* Start Excerpt *

Could someone help me?
Thanks

Philippe RIO
« Last Edit: September 28, 2017, 01:47:43 PM by Jokaste »

Jokaste

  • Guest
Re: SCASD
« Reply #1 on: September 28, 2017, 08:47:49 PM »
Now the problem is solved, I removed the SCASD.
I would like to hae an advise from JJ2007 and Vortex (my masters) ::)
Here is a new version.
« Last Edit: September 29, 2017, 11:32:50 AM by Jokaste »

Jokaste

  • Guest
Re: SCASD
« Reply #2 on: September 29, 2017, 11:03:24 AM »
Better alignment of code and datas.
Played with processor L1 cache.
Seems quicker.

Offline jj2007

  • Member
  • *
  • Posts: 536
Re: SCASD
« Reply #3 on: September 29, 2017, 02:25:21 PM »
Now the problem is solved, I removed the SCASD.
I would like to hae an advise from JJ2007 and Vortex (my masters) ::)

I feel honoured, Philippe ;-)

scasd advances in dword steps. So if you have a string like "where is the rc=?", then mov eax, "?=cr" is a good start but not sufficient... because it will find the match only if it happens to be at pos 0, 4, 8, ...

You probably need a combi of scasb and cmp [edi-1], eax.

Jokaste

  • Guest
Re: SCASD
« Reply #4 on: September 29, 2017, 03:22:52 PM »
I did not know that the first character had to be in first position. I was right when I told taht you were my masters.

* End Excerpt *
* Start Collected material *

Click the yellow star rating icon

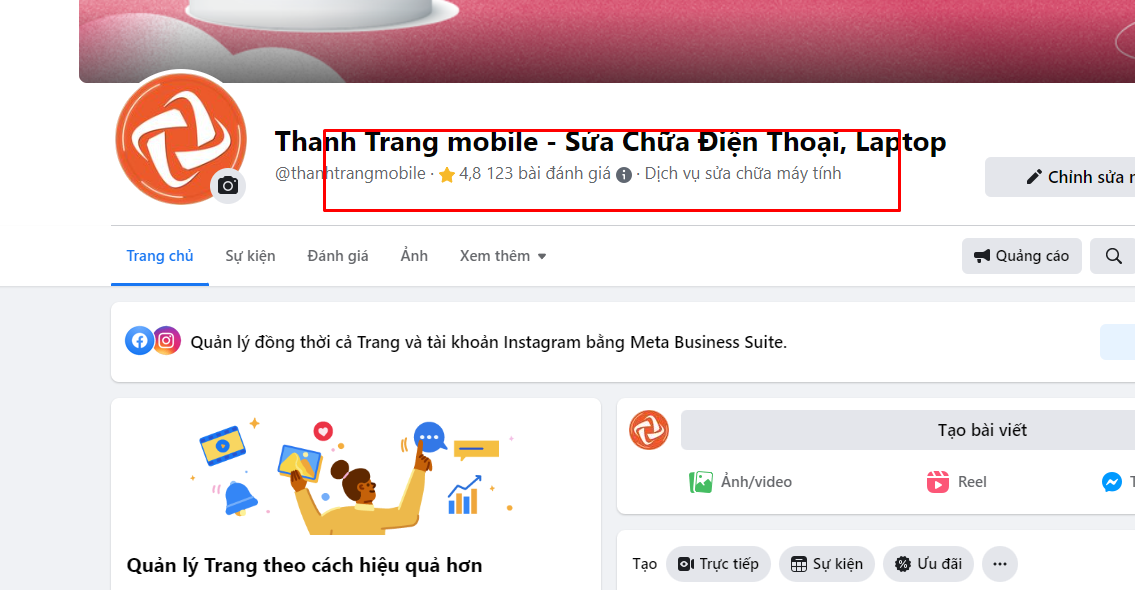(x=447, y=174)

* End Collected material *

◆ Exercise task A: Translate this sentence from the SCASD thread into French: "scasd advances in dword steps."
◆ Exercise task B:
Answer these questions using the SCASD thread:
(i) What did Jokaste remove to solve the problem?
(ii) Which processor cache did Jokaste play with in Reply #2?
(iii) According to jj2007, at which positions will the match be found?

◆ Task result A: scasd avance par pas d'un dword.

◆ Task result B:
(i) The SCASD.
(ii) The L1 cache.
(iii) At positions 0, 4, 8, and so on.